Other sources said that these concerns were unfounded because “political agreements are part of the democratic process in Lebanon and in politics there are alliances and rivalries. This is normal.”
“All sides are in agreement over the constitution and Taif that should not be violated,” they told Asharq Al-Awsat.
The current dispute is not sectarian, they stressed.
The Taif transformed the Lebanese system of rule from the presidential to the collective whereby the executive authority is now represented by the government when previously it was limited to the president, who was aided by the ministers.
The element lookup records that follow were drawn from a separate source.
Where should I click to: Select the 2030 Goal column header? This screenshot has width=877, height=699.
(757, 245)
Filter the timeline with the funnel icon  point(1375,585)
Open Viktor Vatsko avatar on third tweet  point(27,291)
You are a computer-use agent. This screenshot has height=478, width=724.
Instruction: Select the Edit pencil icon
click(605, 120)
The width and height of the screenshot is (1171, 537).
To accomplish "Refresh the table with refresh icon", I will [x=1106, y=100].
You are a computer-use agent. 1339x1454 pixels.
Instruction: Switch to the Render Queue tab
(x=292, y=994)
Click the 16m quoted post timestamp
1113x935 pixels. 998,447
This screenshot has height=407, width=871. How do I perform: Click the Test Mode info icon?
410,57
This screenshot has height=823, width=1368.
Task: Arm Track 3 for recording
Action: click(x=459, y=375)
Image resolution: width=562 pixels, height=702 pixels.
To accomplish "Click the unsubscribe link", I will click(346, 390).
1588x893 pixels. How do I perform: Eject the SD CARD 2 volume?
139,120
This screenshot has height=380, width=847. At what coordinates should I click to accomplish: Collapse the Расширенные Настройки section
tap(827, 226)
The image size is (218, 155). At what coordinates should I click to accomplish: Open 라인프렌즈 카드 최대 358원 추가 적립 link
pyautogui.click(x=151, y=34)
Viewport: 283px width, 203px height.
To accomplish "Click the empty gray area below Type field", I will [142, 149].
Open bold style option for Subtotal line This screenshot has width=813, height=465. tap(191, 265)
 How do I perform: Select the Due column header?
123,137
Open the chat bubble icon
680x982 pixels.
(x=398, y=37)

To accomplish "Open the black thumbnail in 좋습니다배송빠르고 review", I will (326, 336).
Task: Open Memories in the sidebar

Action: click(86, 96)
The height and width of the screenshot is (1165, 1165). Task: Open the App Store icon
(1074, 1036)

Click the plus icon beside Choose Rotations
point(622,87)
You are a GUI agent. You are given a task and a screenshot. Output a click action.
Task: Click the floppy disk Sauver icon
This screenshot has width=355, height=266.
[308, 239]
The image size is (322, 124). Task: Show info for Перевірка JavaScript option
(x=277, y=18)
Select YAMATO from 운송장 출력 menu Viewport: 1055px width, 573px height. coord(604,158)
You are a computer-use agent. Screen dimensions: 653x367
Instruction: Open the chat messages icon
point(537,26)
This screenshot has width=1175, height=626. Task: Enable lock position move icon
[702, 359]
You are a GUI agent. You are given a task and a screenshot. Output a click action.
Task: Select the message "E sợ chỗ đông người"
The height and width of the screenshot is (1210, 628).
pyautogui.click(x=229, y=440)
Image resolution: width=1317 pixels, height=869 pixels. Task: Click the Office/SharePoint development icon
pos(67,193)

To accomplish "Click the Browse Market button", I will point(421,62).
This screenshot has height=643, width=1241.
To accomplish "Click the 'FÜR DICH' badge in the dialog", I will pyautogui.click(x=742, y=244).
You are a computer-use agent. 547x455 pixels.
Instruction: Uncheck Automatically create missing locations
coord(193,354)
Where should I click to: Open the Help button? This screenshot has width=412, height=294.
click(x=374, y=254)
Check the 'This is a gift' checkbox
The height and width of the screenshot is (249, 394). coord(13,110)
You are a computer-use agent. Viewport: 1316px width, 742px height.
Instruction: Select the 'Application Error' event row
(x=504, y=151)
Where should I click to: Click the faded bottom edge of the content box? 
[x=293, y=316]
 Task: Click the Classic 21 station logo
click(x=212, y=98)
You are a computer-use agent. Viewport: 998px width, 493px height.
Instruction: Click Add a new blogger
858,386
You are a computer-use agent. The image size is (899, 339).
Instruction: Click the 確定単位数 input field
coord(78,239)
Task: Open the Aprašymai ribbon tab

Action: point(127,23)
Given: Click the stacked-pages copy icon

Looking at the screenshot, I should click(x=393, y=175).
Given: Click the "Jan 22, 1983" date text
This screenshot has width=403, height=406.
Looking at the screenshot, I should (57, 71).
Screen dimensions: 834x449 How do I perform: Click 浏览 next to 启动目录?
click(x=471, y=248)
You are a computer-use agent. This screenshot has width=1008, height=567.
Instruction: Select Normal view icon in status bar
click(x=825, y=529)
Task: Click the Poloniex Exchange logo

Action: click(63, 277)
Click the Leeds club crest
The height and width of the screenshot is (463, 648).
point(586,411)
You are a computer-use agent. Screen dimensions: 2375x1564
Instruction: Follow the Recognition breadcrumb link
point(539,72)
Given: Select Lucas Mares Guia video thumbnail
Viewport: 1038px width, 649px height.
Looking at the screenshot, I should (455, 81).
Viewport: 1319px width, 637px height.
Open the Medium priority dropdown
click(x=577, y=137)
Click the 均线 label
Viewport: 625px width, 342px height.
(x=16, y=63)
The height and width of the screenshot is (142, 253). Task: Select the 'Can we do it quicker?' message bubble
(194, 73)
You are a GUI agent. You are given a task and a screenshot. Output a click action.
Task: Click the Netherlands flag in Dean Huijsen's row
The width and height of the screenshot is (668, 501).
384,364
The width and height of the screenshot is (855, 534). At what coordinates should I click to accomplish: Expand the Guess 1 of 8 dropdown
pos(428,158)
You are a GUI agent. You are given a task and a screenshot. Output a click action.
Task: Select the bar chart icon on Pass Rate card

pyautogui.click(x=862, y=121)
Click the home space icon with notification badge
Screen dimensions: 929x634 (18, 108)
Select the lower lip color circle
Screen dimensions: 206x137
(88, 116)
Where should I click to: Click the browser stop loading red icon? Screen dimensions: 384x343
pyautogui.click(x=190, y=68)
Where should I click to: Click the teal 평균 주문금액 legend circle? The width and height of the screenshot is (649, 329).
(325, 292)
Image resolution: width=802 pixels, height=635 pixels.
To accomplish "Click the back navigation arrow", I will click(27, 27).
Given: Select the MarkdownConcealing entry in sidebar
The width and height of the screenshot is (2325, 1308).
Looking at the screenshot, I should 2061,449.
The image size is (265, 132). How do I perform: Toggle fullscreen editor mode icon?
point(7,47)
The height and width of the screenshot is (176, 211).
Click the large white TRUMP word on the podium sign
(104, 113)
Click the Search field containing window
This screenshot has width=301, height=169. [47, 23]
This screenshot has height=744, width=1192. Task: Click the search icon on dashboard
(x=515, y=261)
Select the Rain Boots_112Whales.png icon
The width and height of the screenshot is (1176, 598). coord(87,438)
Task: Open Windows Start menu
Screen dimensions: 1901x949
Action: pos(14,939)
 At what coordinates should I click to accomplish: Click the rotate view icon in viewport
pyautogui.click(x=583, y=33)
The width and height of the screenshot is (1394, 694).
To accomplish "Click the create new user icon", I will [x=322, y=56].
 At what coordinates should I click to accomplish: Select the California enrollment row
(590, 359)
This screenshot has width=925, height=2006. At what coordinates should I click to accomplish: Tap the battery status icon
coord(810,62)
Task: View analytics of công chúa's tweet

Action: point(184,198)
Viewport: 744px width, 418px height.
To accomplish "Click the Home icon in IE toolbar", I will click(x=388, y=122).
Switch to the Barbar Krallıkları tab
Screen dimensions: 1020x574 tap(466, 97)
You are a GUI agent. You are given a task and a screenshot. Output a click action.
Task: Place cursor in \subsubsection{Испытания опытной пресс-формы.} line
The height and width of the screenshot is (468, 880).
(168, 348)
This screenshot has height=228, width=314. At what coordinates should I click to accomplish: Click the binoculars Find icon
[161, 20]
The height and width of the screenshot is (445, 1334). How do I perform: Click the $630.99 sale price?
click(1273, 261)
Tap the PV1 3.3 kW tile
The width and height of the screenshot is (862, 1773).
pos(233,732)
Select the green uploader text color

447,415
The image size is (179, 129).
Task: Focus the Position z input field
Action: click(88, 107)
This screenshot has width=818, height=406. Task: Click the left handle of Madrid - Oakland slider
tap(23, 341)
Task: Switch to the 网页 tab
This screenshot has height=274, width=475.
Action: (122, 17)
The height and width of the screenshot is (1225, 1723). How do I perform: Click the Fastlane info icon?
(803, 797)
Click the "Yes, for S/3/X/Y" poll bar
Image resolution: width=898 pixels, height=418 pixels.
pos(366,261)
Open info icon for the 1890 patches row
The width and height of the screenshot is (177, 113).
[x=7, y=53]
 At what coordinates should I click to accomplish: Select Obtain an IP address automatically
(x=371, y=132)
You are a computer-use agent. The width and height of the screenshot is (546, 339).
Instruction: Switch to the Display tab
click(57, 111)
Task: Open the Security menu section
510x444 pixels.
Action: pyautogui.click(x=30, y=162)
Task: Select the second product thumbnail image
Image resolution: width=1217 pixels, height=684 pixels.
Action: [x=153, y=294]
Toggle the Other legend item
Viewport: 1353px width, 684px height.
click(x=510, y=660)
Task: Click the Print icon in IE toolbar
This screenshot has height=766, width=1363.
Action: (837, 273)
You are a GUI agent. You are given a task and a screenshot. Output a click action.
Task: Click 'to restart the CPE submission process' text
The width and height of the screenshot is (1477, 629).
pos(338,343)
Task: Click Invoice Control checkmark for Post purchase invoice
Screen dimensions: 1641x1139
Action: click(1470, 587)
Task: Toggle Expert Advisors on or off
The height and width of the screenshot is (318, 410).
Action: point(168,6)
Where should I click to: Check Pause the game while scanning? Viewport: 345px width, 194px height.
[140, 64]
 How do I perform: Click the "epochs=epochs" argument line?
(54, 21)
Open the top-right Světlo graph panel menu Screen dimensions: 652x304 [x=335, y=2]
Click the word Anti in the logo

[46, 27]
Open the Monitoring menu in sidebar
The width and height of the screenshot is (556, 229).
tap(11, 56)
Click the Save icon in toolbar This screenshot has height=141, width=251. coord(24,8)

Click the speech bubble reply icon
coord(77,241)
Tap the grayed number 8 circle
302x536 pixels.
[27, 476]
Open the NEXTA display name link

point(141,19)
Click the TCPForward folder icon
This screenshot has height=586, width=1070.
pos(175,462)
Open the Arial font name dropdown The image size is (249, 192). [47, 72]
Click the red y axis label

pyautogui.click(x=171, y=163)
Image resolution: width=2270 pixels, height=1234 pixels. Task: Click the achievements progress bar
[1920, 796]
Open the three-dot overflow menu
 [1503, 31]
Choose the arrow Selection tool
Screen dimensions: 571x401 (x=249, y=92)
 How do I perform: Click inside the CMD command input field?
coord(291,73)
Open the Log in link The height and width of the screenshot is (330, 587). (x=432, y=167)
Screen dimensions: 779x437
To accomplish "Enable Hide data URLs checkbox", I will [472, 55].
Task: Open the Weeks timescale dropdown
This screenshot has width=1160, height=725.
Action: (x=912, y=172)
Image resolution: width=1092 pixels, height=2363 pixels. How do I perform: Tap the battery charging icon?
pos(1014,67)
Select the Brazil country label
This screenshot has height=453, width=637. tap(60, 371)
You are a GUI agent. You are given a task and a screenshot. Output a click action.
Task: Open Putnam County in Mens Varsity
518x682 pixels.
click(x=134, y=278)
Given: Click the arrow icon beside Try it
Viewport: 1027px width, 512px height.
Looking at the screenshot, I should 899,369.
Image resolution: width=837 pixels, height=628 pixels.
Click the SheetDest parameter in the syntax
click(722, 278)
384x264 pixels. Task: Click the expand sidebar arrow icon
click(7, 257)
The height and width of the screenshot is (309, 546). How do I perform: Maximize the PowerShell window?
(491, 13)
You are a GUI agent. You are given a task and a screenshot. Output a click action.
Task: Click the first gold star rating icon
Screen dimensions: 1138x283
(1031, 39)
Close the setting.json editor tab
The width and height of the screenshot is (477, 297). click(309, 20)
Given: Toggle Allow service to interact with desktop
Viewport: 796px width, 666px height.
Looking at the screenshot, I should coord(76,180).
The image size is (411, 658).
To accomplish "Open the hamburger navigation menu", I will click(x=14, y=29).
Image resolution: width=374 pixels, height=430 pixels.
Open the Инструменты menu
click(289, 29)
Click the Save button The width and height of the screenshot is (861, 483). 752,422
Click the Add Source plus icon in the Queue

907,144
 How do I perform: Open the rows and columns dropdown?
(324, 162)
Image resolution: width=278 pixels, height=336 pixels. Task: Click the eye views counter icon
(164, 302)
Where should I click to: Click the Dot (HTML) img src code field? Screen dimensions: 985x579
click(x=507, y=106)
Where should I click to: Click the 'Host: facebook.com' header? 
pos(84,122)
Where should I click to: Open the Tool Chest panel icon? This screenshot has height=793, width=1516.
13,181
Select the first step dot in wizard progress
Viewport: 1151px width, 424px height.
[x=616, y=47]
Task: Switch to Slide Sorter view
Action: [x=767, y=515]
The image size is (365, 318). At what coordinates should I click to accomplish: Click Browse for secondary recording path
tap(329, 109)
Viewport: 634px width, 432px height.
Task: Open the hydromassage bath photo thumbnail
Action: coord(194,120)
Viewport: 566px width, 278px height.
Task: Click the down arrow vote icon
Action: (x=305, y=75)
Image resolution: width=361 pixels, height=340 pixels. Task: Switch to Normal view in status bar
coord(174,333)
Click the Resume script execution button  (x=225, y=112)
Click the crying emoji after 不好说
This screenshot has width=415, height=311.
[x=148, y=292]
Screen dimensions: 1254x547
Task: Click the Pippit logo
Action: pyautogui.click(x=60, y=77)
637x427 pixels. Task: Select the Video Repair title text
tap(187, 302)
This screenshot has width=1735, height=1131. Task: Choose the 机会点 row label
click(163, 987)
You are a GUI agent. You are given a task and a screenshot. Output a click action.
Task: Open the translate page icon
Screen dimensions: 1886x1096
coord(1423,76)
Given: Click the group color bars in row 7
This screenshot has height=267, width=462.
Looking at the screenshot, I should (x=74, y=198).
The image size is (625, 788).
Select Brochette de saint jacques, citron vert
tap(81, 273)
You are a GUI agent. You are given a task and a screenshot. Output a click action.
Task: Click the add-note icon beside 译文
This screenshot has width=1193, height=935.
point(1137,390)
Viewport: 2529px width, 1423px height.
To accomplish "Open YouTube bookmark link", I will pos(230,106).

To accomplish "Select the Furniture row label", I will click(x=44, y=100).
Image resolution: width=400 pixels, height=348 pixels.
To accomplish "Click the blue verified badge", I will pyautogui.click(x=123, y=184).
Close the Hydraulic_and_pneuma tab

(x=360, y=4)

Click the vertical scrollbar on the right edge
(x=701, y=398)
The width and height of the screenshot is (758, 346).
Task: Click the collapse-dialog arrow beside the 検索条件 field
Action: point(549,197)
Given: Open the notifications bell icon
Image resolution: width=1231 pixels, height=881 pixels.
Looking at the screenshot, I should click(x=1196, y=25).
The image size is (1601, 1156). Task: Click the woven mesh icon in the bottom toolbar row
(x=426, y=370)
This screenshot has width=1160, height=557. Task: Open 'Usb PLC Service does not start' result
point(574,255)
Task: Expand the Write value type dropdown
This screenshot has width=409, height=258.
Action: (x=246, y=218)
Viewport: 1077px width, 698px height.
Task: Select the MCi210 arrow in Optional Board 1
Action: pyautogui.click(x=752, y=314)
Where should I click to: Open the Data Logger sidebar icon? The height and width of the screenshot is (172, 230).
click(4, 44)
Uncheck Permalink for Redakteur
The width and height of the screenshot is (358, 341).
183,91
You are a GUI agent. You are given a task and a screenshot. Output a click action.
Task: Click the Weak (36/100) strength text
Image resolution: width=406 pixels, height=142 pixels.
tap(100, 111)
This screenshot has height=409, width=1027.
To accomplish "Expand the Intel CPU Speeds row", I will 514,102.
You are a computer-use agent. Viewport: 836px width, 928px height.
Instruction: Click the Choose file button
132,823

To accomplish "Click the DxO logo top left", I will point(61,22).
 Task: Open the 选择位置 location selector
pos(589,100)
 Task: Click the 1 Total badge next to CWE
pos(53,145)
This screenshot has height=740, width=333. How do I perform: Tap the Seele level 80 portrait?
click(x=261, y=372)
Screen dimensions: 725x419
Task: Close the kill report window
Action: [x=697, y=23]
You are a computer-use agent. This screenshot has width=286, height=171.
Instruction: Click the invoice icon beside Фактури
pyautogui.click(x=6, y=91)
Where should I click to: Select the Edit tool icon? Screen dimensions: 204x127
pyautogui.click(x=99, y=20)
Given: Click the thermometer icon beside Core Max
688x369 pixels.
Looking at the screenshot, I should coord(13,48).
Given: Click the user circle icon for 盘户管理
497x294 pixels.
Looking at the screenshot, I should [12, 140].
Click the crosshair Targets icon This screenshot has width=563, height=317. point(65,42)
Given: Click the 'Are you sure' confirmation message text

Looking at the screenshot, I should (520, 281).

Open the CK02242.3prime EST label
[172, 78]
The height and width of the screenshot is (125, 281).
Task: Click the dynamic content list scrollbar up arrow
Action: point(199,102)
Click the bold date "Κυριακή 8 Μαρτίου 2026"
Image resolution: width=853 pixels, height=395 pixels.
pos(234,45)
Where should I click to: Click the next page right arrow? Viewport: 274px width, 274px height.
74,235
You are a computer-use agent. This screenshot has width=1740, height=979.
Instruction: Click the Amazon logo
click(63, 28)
The accord therefore ensured that powers are distributed in a manner that offers fair representation for all sects.
The pre-Taif period saw “bilateralism in rule” where the decrees needed the signature of the Maronite president and Sunni prime minister, knowing that the president had the authority to appoint and sack the premier.
In the post-Taif period, the government now controls rule and its decrees need the signature of the concerned minister, as well as that of the president. The signature of the finance minister is needed for any decree that incurs financial burdens.
Political researcher George Alam told Asharq Al-Awsat that talk of the marginalization of Shi’ites is valid at this point, referring to what Berri once said: “The Lebanese paid 150,000 lives in the civil war for the Taif so that the decision-making power of the state does not lie in the hands of one person, but in a cabinet that represents consensus in Lebanon.”
Given that Lebanon will witness parliamentary elections in May, Alam said that the problem will be resolved if Aoun and Berri met and reached an agreement that would see the latter remain as speaker in the post-elections phase. Observers however remain skeptical that the dispute could be resolved in this way.
Alam added that the Aoun-Hariri understanding did arouse concerns among Shi’ites and led Berri to question his fate as speaker of parliament if elections are held. He has been holding that position since 1992.
Given the current political scene however, there appear to be no alternatives to the speaker at this point, he noted. The post-elections phase may have other options in store, “especially since Lebanon is not an isolated island from regional changes,” he remarked.
The changes in the regions may bring about new equations, similar to the ones that led to the Aoun-Hariri agreement, he said without elaborating.
Alam did not rule out the possibility that the Aoun-Berri dispute could affect government work, while also highlighting “Hezbollah’s” neutral stance on the problem involving its ally, describing it as “negative.”
Differences between Aoun and Berri had emerged from as far back as 2005 when the former returned to Lebanon. Soon after his return, Aoun signed an understanding with “Hezbollah”, Berri’s most prominent ally, to form a Shi’ite-Maronite balance. This did not help in adding warmth to ties between the two leaders. The speaker at one point described his rival as “the ally of my ally.”
Tensions between them exacerbated during the 2009 parliamentary elections when Aoun’s FPM fielded candidates in the southern Christian-majority Jezzine region against Berri’s candidate. In the end, the speaker’s candidate was defeated in a battle that Aoun dubbed “restoring Jezzine’s voice.”
Even though the two sides were part of five governments since 2008, differences between them came to the forefront and soured when Aoun refused the extension of parliament’s term in 2013 and again in 2017. He even went so far as to describe the parliament as “illegal”. Tensions boiled even further when Berri nominated MP Suleiman Franjieh, instead of Aoun, for president.